Agaricus blazei murrill – Mandelpilz

Der Agaricus blazei murrill, auch Mandelpilz genannt, zählt zur Familie der Champignons und stammt aus Brasilien. Diese Pilzart ist vor allem durch ihren hohen Gehalt an Beta-Glucanen gekennzeichnet und folglich trägt er zur Stärkung des Immunsystems bei. Die Anwendungsgebiete dieses Pilzes reichen von der Behandlung von chronischen Entzündungen über Allergien bis hin zu Autoimmunerkrankungen. Darüber hinaus enthält der Agaricus blazei murrill Ergosterol, auch Ergosterin genannt. Dieses Molekül ist eine Vorstufe des Vitamin D und kann mit Hilfe von UV-Strahlen zu Vitamin D umgewandelt werden. Damit stehen dem Organismus vermehrt Vitamin D und dessen Vorteile zur Verfügung.

Coriolus versicolor – Schmetteringstramete

Coriolus versicolor ist reich an Beta-Glucanen, Vitaminen, Mineralstoffen und Spurenelementen. Er kann, wie andere Vital- und Heilpilze, als natürliches Mittel bei entzündlichen Prozessen aller Art zum Einsatz kommen. Zudem wurden aus ihm zwei wirkungsgebende Proteoglykane identifiziert. Das Polysaccharid K, auch Krestin genannt, und der Polysaccharid Protein Komplex. Diese werden in Teilen der Welt zur Tumortherapie eingesetzt und zeichnen sich besonders durch ihre Wirkung ohne auftretende Nebenwirkungen, wie bei der konventionellen Therapie aus. Beide Verbindungen besitzen zudem einen antibakteriellen Effekt und fördern das Immunsystem.

Einsatzmöglichkeiten

Die breite Einsatzfähigkeit und die immunstimulierende Wirkung der Vital- und Heilpilze machen sie zu einem idealen Therapiebegleiter in der Behandlung euer Patienten.

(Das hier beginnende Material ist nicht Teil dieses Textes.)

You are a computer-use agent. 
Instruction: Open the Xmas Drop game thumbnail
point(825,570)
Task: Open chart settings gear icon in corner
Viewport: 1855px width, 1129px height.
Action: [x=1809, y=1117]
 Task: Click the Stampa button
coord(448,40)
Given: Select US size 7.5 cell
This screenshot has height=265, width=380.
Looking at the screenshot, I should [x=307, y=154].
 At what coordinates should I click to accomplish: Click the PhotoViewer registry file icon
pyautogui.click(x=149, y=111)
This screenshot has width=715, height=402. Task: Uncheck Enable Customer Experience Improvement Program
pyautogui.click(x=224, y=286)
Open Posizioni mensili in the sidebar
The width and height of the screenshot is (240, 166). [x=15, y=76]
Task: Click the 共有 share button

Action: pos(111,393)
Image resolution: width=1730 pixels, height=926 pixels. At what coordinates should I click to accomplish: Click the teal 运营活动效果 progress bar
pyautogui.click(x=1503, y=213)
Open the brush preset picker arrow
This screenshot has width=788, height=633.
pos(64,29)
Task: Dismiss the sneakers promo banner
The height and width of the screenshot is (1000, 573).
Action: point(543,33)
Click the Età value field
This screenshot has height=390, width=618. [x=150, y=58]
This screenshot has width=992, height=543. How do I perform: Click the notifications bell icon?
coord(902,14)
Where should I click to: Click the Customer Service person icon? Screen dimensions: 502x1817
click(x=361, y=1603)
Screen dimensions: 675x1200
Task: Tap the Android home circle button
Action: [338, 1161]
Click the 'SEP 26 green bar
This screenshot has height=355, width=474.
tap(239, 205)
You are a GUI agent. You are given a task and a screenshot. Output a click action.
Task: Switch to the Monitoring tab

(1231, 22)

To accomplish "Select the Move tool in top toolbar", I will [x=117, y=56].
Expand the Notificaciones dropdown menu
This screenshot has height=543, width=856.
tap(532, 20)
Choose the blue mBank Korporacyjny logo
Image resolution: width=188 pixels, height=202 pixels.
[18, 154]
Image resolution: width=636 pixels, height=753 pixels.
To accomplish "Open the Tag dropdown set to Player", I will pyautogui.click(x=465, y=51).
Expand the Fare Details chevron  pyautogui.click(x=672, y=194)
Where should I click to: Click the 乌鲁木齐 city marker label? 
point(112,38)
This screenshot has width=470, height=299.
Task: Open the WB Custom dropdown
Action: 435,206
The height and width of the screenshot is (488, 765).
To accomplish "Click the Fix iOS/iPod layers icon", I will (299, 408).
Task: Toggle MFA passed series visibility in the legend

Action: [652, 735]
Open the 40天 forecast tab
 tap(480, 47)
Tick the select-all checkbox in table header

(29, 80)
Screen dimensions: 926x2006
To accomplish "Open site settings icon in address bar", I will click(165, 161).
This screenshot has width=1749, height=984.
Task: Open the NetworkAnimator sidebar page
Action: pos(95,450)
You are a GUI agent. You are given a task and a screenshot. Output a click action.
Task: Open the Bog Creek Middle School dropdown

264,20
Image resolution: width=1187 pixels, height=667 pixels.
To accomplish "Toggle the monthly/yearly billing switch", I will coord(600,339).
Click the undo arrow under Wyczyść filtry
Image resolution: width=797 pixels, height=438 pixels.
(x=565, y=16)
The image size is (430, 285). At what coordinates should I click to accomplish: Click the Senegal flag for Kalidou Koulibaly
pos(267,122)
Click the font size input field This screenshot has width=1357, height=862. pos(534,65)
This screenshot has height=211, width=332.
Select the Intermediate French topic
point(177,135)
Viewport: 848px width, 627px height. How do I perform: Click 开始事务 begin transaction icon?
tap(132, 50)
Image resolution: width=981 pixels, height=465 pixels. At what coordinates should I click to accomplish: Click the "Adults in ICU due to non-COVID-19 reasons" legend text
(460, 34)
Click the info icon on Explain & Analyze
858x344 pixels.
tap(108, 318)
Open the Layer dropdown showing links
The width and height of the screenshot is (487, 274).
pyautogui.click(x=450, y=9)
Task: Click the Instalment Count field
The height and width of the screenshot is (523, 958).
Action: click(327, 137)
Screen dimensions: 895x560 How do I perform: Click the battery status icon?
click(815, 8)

Fast unsichtbare Helfer für die Arbeit in eurer Praxis. Ihr könnt Pilze unter anderem einsetzen für:

  • Immunaktivierung
  • Unterstützend bei Infektionen
  • Tumor- und Entzündungshemmung
  • Diabetes und Blutzuckerregulation
  • Herz- und Kreislaufschutz, Hypertonie
  • Schutz der Leber- und Nierenfunktion
  • Hautgesundheit
  • Neuroprotektion, Gedächtnisleistung
  • Schmerzen
  • Osteoporose
  • Unterstützend bei Allergien

Dennoch ist die wissenschaftliche Evidenz je nach Art des Heilpilzes begrenzt oder umstritten. Was nicht bedeutet, dass sie keine potenziellen Vorteile haben können. Es zeigt einfach, dass mehr Forschung erforderlich ist, um ihre Wirkungen, Sicherheit und beste Anwendungsmöglichkeiten besser zu verstehen. Also … die Geschichte ist noch nicht zu Ende geschrieben und es bleibt noch Raum für weitere Entdeckungen und Erkenntnisse.